Our first prediction was that introduced predators should have more pronounced effects than native predators on the population sizes and reproductive outputs of their prey. To test this prediction with the 45 replicated experiments, we carried out a categorical summary analysis using the homogeneity statistic, Q, in MetaWin v. 2.1. As with variance in ANOVA, the total heterogeneity QT can be partitioned into QM, the variation explained by the model, and QE, the residual error variance (Rosenberg et al. 2000). Continuous summary analysis (weighted linear regression) was used to determine whether d was affected by the spatial or temporal scale of the studies. We used random effects models and conducted resampling tests with 4999 iterations. Bias-corrected confidence intervals were used to evaluate the probability at 0.05. All tests were two-tailed.
To expand the coverage of research that has evaluated the impacts of predation, we conducted a similar analysis on the unreplicated predator removal experiments. Altogether, 34 unreplicated studies fulfilled the criteria, but two were excluded as they reported earlier stages of experiments that were represented in the analysis by later, more inclusive papers. In two cases, different aspects of the same experiment were reported in separate papers, which were then combined to gain one effect size. One study consisted of six experiments at different locations, which were therefore treated as independent studies in the dataset. Hence, the final dataset has 35 rows (table S2 in electronic supplementary material).

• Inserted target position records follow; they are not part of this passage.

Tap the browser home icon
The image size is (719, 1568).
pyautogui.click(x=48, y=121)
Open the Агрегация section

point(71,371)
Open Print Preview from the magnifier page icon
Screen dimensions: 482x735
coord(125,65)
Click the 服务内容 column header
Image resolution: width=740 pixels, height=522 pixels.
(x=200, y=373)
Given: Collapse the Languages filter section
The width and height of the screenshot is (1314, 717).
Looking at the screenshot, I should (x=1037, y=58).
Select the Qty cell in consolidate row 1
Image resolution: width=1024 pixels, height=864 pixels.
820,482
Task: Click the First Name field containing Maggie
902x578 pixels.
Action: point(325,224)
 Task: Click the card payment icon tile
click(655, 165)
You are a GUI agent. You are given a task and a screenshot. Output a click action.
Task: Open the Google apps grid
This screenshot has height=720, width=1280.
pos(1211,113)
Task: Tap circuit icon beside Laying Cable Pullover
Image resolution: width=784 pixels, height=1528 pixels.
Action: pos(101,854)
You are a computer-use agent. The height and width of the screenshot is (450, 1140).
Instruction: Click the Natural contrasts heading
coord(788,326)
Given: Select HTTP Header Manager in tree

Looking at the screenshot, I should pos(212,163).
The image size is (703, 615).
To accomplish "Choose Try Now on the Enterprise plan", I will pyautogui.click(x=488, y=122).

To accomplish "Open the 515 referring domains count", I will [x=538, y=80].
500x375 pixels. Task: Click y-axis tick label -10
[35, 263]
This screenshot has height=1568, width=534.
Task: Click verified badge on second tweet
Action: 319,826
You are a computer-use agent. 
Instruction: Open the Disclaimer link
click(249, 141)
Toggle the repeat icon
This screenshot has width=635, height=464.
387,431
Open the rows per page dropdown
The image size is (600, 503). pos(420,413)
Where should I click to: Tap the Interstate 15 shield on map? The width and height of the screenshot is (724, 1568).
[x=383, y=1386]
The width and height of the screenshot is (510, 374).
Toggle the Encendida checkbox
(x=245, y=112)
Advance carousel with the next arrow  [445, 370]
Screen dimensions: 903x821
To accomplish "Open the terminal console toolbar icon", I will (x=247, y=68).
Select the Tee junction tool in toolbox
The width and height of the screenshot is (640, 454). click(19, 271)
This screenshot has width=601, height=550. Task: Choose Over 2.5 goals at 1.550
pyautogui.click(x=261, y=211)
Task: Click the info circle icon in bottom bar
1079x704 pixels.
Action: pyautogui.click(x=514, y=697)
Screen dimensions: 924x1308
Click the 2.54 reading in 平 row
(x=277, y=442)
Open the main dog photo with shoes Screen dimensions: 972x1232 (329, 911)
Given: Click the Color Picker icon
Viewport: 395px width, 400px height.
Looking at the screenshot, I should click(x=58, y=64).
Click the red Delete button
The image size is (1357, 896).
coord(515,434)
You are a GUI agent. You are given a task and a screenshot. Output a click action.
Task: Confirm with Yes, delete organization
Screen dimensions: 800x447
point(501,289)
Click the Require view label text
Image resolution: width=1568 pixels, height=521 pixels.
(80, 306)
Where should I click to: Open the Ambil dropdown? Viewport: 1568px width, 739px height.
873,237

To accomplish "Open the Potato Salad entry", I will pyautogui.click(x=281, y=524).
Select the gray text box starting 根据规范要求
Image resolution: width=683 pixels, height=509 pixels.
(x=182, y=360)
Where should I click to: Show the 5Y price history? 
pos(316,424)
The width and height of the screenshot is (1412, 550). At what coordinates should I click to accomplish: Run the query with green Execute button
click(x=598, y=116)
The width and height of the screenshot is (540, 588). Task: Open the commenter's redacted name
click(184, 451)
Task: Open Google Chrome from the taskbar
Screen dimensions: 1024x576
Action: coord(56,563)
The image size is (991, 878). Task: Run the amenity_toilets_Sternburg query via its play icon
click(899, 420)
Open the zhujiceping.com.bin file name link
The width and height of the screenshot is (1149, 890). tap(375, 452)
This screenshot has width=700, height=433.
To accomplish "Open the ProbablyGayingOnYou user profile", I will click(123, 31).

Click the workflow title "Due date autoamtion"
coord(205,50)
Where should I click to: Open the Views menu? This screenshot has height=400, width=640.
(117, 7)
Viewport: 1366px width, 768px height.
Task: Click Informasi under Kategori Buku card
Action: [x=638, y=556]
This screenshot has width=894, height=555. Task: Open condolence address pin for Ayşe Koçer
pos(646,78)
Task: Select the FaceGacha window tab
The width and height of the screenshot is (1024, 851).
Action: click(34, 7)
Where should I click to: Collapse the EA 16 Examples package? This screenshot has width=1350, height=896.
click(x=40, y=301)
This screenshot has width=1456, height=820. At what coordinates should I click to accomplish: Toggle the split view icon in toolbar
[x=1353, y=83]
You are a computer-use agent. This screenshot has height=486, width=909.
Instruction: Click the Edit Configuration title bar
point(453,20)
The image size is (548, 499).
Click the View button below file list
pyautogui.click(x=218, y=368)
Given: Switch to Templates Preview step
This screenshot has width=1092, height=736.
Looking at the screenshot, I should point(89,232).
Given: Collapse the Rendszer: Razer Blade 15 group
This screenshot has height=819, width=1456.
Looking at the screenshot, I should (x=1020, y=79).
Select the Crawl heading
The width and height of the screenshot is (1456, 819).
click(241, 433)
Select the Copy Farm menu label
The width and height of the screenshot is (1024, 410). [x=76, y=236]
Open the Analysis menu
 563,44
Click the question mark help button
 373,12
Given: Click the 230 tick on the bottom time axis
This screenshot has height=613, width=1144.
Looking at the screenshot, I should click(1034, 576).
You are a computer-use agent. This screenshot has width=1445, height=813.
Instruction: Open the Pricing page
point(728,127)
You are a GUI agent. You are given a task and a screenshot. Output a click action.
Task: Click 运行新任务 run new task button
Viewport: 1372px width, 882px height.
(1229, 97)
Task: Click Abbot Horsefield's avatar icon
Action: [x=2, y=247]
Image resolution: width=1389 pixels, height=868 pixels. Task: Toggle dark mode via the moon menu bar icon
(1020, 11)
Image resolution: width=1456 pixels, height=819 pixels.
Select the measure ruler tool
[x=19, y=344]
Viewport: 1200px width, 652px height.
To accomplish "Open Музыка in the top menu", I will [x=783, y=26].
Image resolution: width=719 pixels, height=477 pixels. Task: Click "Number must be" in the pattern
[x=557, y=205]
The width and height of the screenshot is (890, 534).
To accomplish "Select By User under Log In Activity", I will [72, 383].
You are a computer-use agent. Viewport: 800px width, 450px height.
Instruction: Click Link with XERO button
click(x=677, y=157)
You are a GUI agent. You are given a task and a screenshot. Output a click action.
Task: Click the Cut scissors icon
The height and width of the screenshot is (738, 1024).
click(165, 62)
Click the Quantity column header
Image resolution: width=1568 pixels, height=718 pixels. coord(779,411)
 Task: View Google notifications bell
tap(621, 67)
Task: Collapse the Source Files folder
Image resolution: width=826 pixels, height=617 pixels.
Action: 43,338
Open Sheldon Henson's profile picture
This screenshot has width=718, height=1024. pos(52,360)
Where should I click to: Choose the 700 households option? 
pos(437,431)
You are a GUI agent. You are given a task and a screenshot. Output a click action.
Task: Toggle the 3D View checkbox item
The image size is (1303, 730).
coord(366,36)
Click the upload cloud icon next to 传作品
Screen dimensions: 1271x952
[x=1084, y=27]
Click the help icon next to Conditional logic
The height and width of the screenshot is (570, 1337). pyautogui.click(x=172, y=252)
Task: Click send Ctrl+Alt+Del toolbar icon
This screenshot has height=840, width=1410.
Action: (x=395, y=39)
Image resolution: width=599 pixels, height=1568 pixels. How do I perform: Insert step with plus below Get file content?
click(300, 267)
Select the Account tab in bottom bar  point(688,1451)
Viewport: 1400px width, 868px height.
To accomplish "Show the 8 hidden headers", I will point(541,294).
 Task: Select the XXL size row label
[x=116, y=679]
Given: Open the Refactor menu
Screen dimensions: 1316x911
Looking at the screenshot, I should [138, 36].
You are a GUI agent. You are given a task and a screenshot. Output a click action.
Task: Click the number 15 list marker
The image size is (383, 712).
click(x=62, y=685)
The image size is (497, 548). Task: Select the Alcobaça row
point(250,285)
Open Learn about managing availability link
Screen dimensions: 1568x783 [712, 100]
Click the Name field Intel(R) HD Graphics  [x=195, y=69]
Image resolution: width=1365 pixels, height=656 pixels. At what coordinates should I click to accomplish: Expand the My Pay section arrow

We classified the traits of the unreplicated experimental systems as described previously and defined the effect size as Xe/Xc, where Xe and Xc are the treatment and control prey responses, respectively. A ratio over 1 means that predator manipulation had a positive effect on the prey species, while a ratio up to 1 means that manipulation did not affect the prey species or the effects were negative. These unreplicated data cannot be analysed using typical meta-analysis approaches; therefore, we tested for differences in effect size in the study traits using Student's t-test with the Satterthwaite option for heteroscedastic variances (procedure TTEST, SAS Statistical Package, v. 9.1; SAS Institute, Cary, NC, USA). Effect size was ln transformed to meet the assumptions of normality.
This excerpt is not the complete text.